Una vera educazione al servizio richiede un processo di auto-spoliazione difficile e spesso doloroso. Il problema principale del servizio è quello di essere la “strada” senza essere di ostacolo. E se esistono strumenti, tecniche e capacità da apprendere, questi sono anzitutto l’aratura del terreno, il taglio delle erbacce e la potatura dei rami, cioè l’eliminazione di tutto ciò che ostacola la crescita e lo sviluppo.
L’educazione al servizio non è un’educazione ad arricchirsi bensì a farsi volontariamente poveri; non a soddisfare se stessi bensì a svuotarsi, non a conquistare Dio bensì ad arrendersi al suo potere salvifico.

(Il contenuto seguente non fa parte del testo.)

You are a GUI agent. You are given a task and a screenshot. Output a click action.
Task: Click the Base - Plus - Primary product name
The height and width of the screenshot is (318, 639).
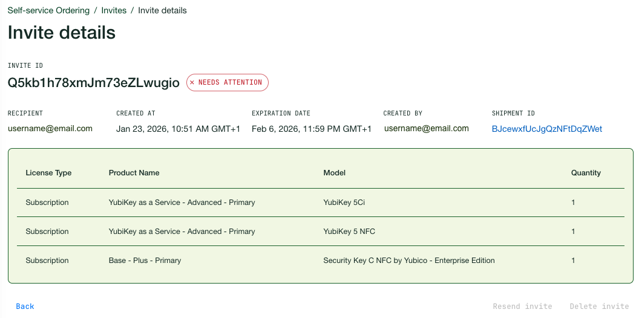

Tutto questo è accettabile solo con grande fatica, nel mondo contemporaneo che parla dell’importanza del potere e dell’autorità. Eppure, è importante che in questo mondo ci sia ancora qualche voce a gridare che se c’è qualcosa di cui vantarsi, questa è soltanto la fragilità. La realizzazione di se stessi consiste nel vuoto, l’utilità nel divenire inutili, il potere nel perdere ogni potere. Ed è parte del nucleo del messaggio cristiano che Dio non si è mai rivelato come l’ “altro” che è potente, inavvicinabile nella sua onniscienza, onnipotenza e onnipresenza. Egli è venuto invece a noi in Gesù Cristo che “non considerò un tesoro geloso la sua uguaglianza con Dio ma spogliò se stesso... e divenendo simile agli uomini, apparso in forma umana, umiliò se stesso facendosi obbediente fino alla morte e alla morte di croce” (Fil 2, 6-8). È Dio stesso che rivela il moto della nostra vita spirituale.
Non è il moto dalla debolezza alla potenza ma il moto in cui abbiamo sempre meno paura, abbassiamo le nostre difese e ci apriamo sempre di più agli altri e al mondo, anche quando ciò conduce al dolore e alla morte.
(Henri J. M. Nouwen, Viaggio spirituale per l’uomo contemporaneo).